> _EXCERPTED TEXT_
────────────────────────────────────────
Days before the Galaxy Fold was expected to hit stores in April 2019, several tech testers announced their test units had crashed, with displays cracking, bulging, or blacking out. Samsung postponed the announcement for about five months as there were criticisms after the relaunch. The website for phone-repair, iFixit, which noticed design weaknesses with the initial Galaxy Fold test devices, acknowledged the additional upgrades of the re-engineered system but described it as “alarmingly fragile” still.

Samsung believed the Galaxy Fold could be opened and closed over 200,000 times before cracking, based on internal testing. But the tech review site, CNET,  found that after 120,000 folds, the hinge stopped operating. Currently, Samsung occupies nearly three-fifths of the emerging foldable mobile market. According to Canalys, Huawei Technologies Co. and Motorola of Lenovo Group Ltd. are the two most prominent competitors, with shipments of 500,000 and 200,000 respectively.

Initially, phone manufacturers had anticipated moderate sales but even those estimates proved to be high. Samsung had originally planned 6 million foldable-device shipments in 2020; they have reached one-tenth of that mark halfway through the year.

The price is part of the drawback of the foldable handsets. In an industry where even high costs for smartphones forced consumers to postpone upgrades, the sticker shock of foldable phones has discouraged all but the most enthusiastic early adopters, said Canalys analyst, Shengtao Jin. Many customers have never seen a foldable handset or kept one. The failure to operate the new gadgets in-person at stores has meant that few have the opportunity to see the appeal, said Tom Kang, a Counterpoint Research Officer.
────────────────────────────────────────
> _TASK REQUIREMENTS_
a. Condense the paragraph of the Galaxy Fold text that begins "Samsung believed the Galaxy Fold" into a short bulleted list that keeps its main facts.
b. From the Galaxy Fold text, return the passage that starts at the words "Initially, phone manufacturers" and ends after "through the year.", copied word for word.
────────────────────────────────────────
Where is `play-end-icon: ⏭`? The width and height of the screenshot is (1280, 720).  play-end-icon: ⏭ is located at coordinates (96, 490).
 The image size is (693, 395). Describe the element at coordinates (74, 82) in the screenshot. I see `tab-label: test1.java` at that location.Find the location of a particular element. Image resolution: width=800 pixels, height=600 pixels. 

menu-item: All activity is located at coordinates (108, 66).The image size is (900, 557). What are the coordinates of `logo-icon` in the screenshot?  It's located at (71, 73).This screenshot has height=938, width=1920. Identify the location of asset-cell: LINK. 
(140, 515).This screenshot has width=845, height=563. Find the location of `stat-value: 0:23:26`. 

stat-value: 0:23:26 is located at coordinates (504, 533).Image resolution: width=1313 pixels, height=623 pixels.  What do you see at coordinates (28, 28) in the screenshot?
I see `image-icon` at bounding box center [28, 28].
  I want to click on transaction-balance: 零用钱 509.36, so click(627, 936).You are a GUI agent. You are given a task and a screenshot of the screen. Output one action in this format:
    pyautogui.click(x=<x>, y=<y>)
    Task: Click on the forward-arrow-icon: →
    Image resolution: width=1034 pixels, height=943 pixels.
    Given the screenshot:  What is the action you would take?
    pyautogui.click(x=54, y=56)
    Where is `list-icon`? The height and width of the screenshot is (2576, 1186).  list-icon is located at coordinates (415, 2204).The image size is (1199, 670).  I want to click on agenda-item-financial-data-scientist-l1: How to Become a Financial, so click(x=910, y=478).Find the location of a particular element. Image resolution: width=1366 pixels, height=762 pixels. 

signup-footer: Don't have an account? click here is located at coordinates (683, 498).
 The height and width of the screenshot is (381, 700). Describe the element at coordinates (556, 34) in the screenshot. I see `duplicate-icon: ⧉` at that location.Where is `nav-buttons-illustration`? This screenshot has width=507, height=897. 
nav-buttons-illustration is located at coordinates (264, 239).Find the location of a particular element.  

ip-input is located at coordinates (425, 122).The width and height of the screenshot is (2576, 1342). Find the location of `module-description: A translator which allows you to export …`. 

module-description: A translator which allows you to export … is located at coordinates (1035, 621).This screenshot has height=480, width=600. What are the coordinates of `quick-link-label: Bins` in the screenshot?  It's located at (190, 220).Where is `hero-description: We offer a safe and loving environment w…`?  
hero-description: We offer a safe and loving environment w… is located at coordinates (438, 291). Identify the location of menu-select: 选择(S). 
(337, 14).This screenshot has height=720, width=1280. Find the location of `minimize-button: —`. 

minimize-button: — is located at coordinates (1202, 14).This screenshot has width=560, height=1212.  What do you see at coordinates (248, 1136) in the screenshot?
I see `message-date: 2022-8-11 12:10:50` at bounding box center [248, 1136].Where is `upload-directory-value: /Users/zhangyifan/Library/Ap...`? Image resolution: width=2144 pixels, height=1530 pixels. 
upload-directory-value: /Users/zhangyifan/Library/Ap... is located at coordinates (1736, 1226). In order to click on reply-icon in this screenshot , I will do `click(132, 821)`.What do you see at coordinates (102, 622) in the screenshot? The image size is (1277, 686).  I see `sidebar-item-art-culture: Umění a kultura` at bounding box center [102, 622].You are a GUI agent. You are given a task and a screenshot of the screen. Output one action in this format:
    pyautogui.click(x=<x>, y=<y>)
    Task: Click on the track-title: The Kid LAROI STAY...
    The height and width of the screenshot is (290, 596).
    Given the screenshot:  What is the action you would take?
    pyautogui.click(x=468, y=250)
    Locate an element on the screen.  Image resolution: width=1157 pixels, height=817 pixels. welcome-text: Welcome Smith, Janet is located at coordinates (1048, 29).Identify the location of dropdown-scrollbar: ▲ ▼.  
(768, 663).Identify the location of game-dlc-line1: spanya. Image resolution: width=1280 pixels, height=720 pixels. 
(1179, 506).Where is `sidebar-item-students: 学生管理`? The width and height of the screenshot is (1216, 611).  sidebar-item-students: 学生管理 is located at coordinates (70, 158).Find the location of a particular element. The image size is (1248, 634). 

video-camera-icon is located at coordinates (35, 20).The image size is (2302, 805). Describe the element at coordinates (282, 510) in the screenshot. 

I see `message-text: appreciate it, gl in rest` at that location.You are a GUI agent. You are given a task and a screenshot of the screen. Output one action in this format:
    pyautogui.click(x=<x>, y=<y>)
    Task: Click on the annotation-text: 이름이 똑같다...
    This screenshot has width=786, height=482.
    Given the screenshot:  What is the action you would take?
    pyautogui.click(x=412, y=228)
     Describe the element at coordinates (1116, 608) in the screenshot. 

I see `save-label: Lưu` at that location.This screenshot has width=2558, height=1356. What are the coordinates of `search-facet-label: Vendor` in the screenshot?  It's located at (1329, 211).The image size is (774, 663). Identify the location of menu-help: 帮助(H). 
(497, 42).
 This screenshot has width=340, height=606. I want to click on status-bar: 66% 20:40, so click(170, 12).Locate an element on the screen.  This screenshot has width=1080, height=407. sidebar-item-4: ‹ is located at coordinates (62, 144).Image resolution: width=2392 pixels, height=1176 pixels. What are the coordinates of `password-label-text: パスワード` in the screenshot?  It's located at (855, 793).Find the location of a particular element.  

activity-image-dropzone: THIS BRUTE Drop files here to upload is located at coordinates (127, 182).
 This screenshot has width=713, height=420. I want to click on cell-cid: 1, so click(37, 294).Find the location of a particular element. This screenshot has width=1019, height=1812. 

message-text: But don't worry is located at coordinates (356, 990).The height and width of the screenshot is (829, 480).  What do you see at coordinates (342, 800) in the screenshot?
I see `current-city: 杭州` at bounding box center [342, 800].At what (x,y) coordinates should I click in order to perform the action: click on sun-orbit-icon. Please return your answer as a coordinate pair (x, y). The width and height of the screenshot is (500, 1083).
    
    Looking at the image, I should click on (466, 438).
────────────────────────────────────────
> _SOLUTIONS TO THE EXERCISE_
a.
- Samsung's internal testing suggested the Galaxy Fold could be opened and closed over 200,000 times before cracking.
- CNET found the hinge stopped working after 120,000 folds.
- Samsung holds nearly three-fifths of the emerging foldable market.
- According to Canalys, its two biggest rivals are Huawei Technologies Co. (500,000 shipments) and Lenovo Group Ltd.'s Motorola (200,000 shipments).

b.
Initially, phone manufacturers had anticipated moderate sales but even those estimates proved to be high. Samsung had originally planned 6 million foldable-device shipments in 2020; they have reached one-tenth of that mark halfway through the year.